Bank accused of money laundering sues Mastercard for $1.5M


A Caribbean bank is suing Mastercard for $1.5 million, claiming that the Purchase company improperly canceled a debit card license when the bank was indicted for money laundering.

Loyal Bank Limited, based in Saint Vincent and the Grenadines, sued Mastercard International Inc. on March 11 in federal court in White Plains.

Despite its cooperation with the authorities and Mastercard, the complaint states, “Mastercard terminated Loyal Bank’s license in May 2018, thereby driving Loyal Bank straight into liquidation.”

Mastercard spokesman Seth Eisen responded that the company has just seen the filing and is reviewing it.

The electronic payment services company and the bank began working together in 1999, when Mastercard licensed Loyal Bank to issue cards under the Maestro brand. In 2007, Loyal Bank was authorized to issue branded debit cards using the Mastercard trademark.

In 2018, the U.S. Attorney in Brooklyn indicted Loyal Bank, Loyal Agency and Trust Corp., Adrian Baron and Linda Bullock on money laundering charges. An undercover agent had met with Baron and Bullock to set up bank accounts to hold money purportedly derived from stock manipulation schemes.

Mastercard quickly terminated Loyal Bank’s license and seized $1,511,959 from an escrow account to satisfy the termination fee.

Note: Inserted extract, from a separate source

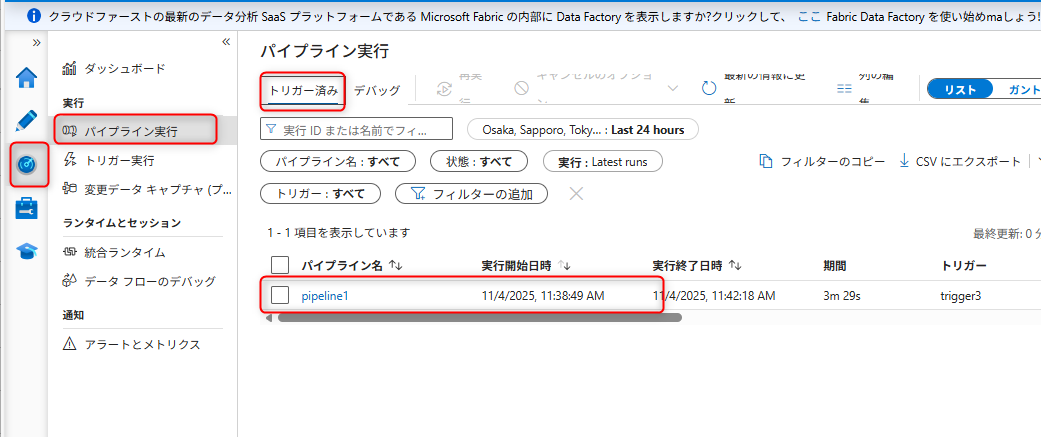Open the Last 24 hours time filter
The image size is (1041, 437).
click(584, 130)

Loyal Bank argues that indictments do not allege that the bank was aware of criminal activity by Baron or Bullock, who are described only as “officers,” or that it condoned their behavior or engaged in any transactions with “real customers” that violated U.S. law.

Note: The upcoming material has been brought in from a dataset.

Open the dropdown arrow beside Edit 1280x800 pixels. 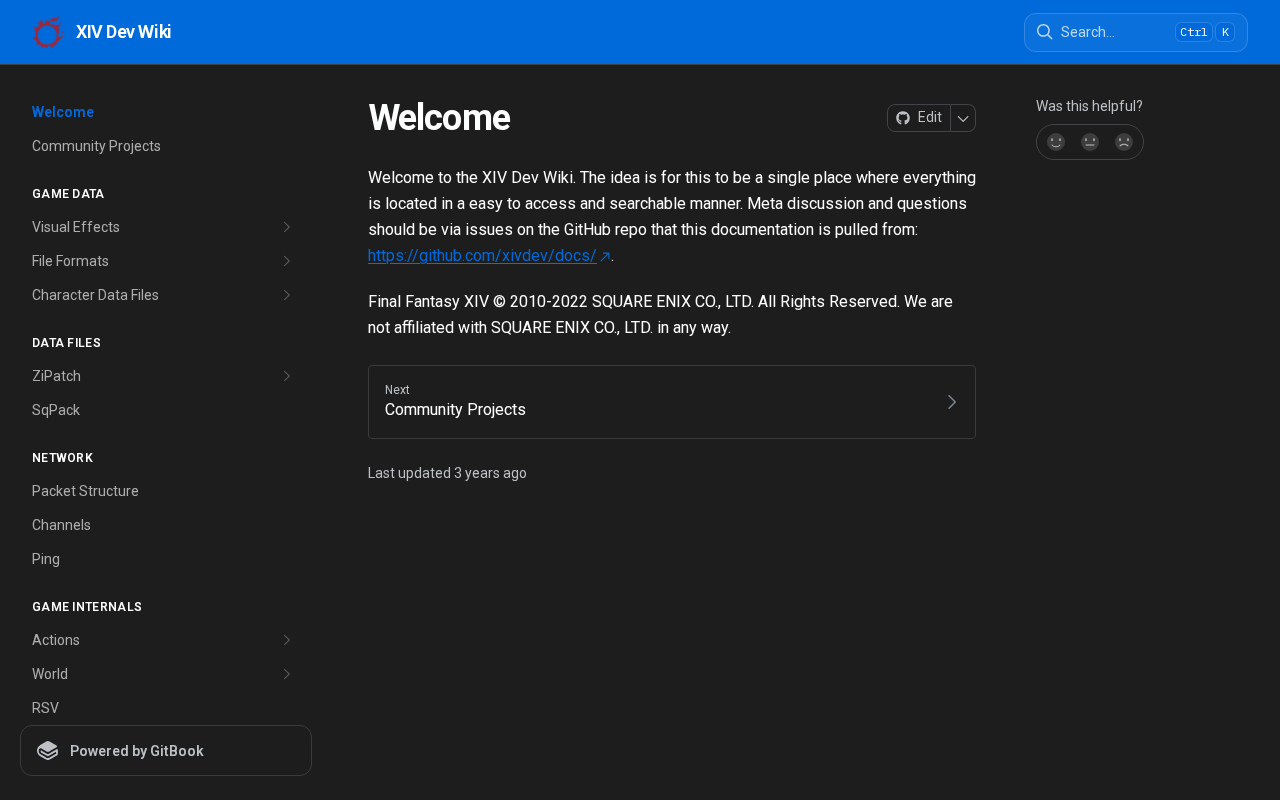point(963,118)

Mastercard is not mentioned in the indictment.

“Therefore, the allegations in the indictments did not damage or threaten to damage the goodwill or reputation of Mastercard,” the Loyal Bank complaint states. “The unproven allegations against Loyal Bank contained in the indictments did not provide a good faith basis for Mastercard to suspend the license agreement.”

But Baron and Bullock were not just any bank officers. Bullock was Loyal Bank’s CEO and previously the head of compliance, according to a superseding indictment. Baron, who worked from offices in Budapest, Hungary and the Caribbean, was the bank’s chief business officer and previously the CEO. Both were directors of Loyal Agency.

The undercover agent’s meetings with Baron and Bullock were recorded. He allegedly told them that he needed to conceal, from the U.S. Securities and Exchange Commission and the IRS, his ownership of company stock.

The agent emphasized that he needed the bank’s debit card service, according to the superseding indictment, “to provide kickbacks to U.S.-based brokers as part of his stock manipulation deals.”

The agent bought six off-shore companies from Loyal Agency and opened corporate accounts for each entity at Loyal Bank. Then the bank allegedly shipped 11 debit cards to another undercover agent in Belize who was posing as an associate of the lead agent.

Baron pleaded guilty to conspiring to defraud the United States. He was fined $25,000 and sentenced to time served for a period he spent in custody in Hungary before he was extradited.

His conviction was the first ever under the Foreign Account Tax Compliance Act, a 2010 law that was enacted to prevent U.S. taxpayers from using foreign accounts to evade taxes.

Charges against Bullock, Loyal Bank and Loyal Agency are pending.

Loyal Bank is represented in the Mastercard lawsuit by Manhattan attorneys Michael Tremonte, Robert Knuts and Heather Y. Han.